Procedures or imported functions can be used with INVOKE syntax:

Syntax:

	INVOKE {function_name}, {param1},{param2}, ... {param_N}
	
	; or with dynamic function in register
	mov	rbx,[my_function]
	INVOKE	{abi_name},rbx,{param1},{param2}, ..., {param_N}

Known ABI names:

stdcall (default)
win64
lin64
cdecl

Notes:

INVOKE can be used with symbols defined AFTER it.
INVOKE does NOT require PROTO before use
INVOKE does parameter checking based on PROC later definitions
INVOKE can be used with unknown methods (invoke [eax] ,...)
You can use STDCALL in x64 (for your own OS for example)

For example:

	invoke	Str_Printf,ods_fname,ods_fname_fmt,[pass_nr]
	invoke	OS_File_Create,ods_fname
	mov	[ods_fhandle],eax

	mov	eax,[My_Dynamic_Proc]	
	invoke	stdcall,eax,ecx,edx
	
	; use ADDR to get the address of a local variable in a PROC
	PROC my_proc stdcall
		ARG 	arg1, arg2
		LOCAL	wc :WNDCLASSEX
		
		mov	[wc.cbSize],size WNDCLASSEX
		...
		invoke	RegisterClassA, ADDR wc
		...
		
		ret
	ENDP

Depending on each procedure definition or import function hints Sol_ASM will handle calling conventions details.

CINVOKE

CINVOKE is a variation for invoke that will assume CDECL convention and will not perform parameter count checking.

7.6 MACROS

SOL_ASM contains a MACRO processor that supports nested and recursive macros with VARARG and checked arguments.

7.6.1 Define MACRO

A MACRO is defined like this:

Syntax:

	MACRO {macro_name}
		MARG	{ marg_list [:REQ] [:VARARG] }

		; some code

	@macro_label:
		...

◇ ◇ ◇

> **REQUIRED WORK**
**1.** Summarize the Sol_ASM excerpt in two sentences.
**2.** Please reproduce the Sol_ASM excerpt between "INVOKE can be used with symbols" and "OS for example)", inclusive.
The listing that follows has no connection to the Sol_ASM excerpt.

> **RECORDED DATA**
◇ ◇ ◇

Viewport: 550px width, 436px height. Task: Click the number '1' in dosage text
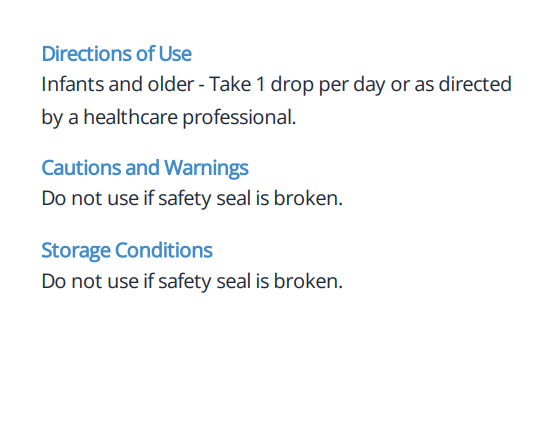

◇ ◇ ◇

> **ANSWERS TO THE TASKS**
**1.** INVOKE calls procedures or imported functions, optionally through a register with a named ABI such as stdcall (the default), win64, lin64 or cdecl, and it works with symbols defined after it, needs no PROTO, and checks parameters against later PROC definitions. CINVOKE is a variation that assumes the CDECL convention without checking parameter count, and SOL_ASM also has a macro processor supporting nested and recursive macros with VARARG and checked arguments.

**2.**
INVOKE can be used with symbols defined AFTER it.
INVOKE does NOT require PROTO before use
INVOKE does parameter checking based on PROC later definitions
INVOKE can be used with unknown methods (invoke [eax] ,...)
You can use STDCALL in x64 (for your own OS for example)